REQUIRED WORK =>
Every line below that holds "image" must be copied.

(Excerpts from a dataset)
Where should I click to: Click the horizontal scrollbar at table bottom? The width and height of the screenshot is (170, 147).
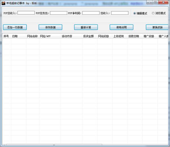[54, 145]
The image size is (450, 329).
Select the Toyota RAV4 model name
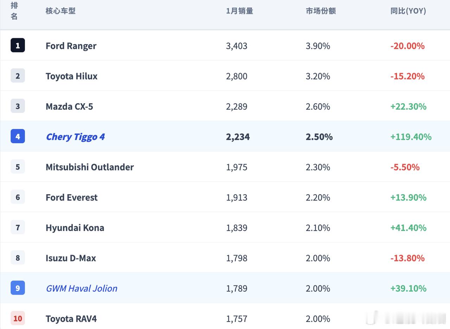pyautogui.click(x=71, y=319)
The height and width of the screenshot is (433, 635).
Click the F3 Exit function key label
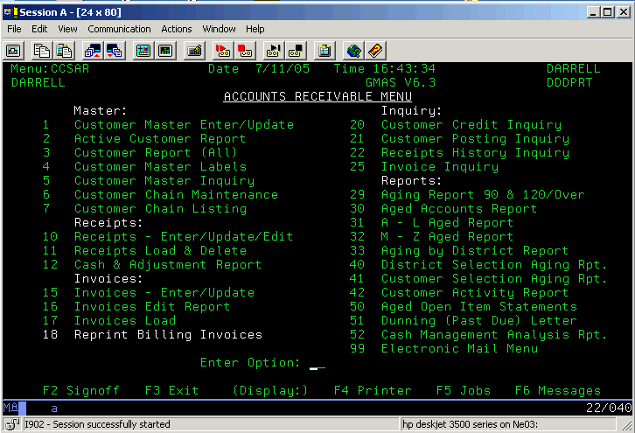coord(171,391)
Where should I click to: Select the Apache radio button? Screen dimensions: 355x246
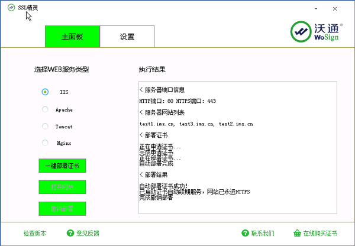[x=46, y=109]
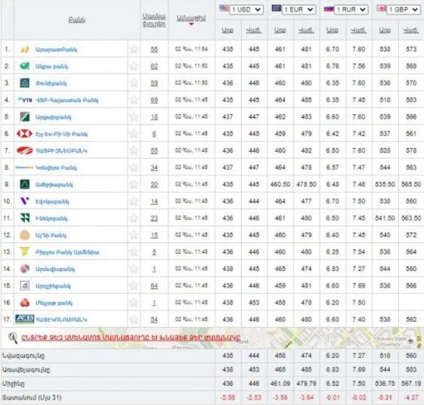The width and height of the screenshot is (424, 405).
Task: Toggle favorite star for the VTB row
Action: (x=133, y=99)
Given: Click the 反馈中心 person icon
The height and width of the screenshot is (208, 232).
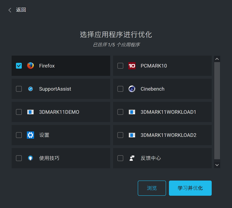Looking at the screenshot, I should click(132, 158).
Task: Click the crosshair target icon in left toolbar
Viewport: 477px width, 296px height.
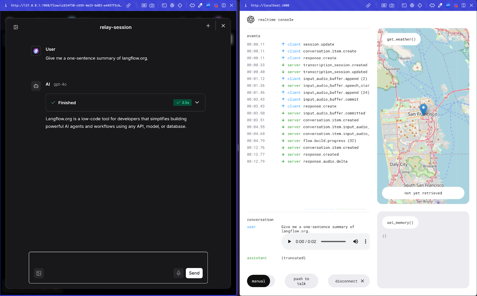Action: [180, 5]
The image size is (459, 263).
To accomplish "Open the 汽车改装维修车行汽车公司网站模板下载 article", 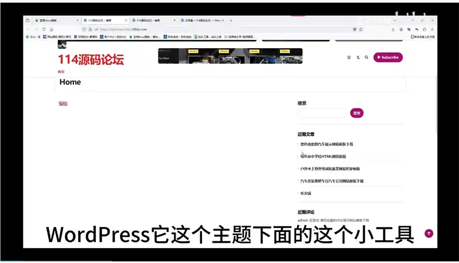I will 332,181.
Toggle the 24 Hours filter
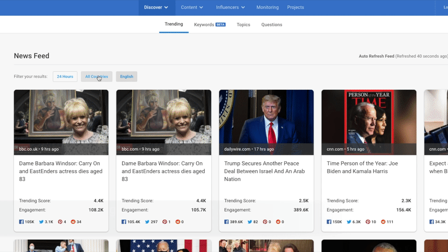 point(65,77)
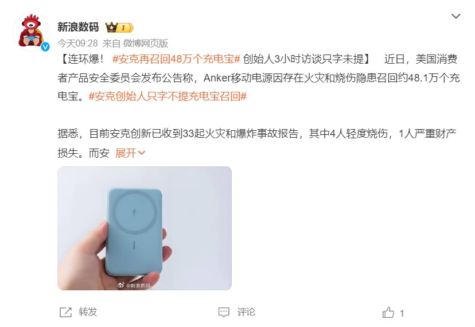Viewport: 475px width, 327px height.
Task: Enlarge the blue power bank photo
Action: pos(145,228)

RESULT =>
The image size is (450, 329).
The image size is (459, 263).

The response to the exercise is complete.